→ **Data entries**
-*-*-

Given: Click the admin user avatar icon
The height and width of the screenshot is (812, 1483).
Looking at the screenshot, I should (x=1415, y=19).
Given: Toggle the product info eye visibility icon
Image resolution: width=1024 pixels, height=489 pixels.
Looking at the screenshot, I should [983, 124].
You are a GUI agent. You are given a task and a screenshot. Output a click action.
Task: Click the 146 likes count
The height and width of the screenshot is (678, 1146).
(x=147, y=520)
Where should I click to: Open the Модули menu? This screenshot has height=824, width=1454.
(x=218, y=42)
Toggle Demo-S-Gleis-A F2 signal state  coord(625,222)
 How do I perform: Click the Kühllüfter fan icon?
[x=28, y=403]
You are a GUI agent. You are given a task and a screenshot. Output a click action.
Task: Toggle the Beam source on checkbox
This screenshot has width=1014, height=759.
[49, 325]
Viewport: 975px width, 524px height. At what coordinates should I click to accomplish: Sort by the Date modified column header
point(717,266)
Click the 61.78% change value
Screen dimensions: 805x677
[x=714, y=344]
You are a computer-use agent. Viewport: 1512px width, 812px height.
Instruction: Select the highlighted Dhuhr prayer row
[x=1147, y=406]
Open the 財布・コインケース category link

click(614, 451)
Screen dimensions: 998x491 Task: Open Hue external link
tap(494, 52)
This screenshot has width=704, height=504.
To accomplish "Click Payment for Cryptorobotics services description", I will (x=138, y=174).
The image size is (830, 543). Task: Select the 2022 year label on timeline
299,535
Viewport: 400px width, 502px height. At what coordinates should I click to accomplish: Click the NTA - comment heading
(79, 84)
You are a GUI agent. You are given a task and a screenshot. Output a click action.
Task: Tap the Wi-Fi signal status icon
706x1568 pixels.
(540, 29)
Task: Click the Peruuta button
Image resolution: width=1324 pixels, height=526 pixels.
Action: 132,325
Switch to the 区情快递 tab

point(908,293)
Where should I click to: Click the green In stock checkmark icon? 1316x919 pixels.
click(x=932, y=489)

-*-*-

→ **PROBLEM**
Return the entries exactly through the "Given: Toggle the" line.

→ **ANSWER FOR THIS EXERCISE**
Given: Click the admin user avatar icon
The height and width of the screenshot is (812, 1483).
Looking at the screenshot, I should (x=1415, y=19).
Given: Toggle the product info eye visibility icon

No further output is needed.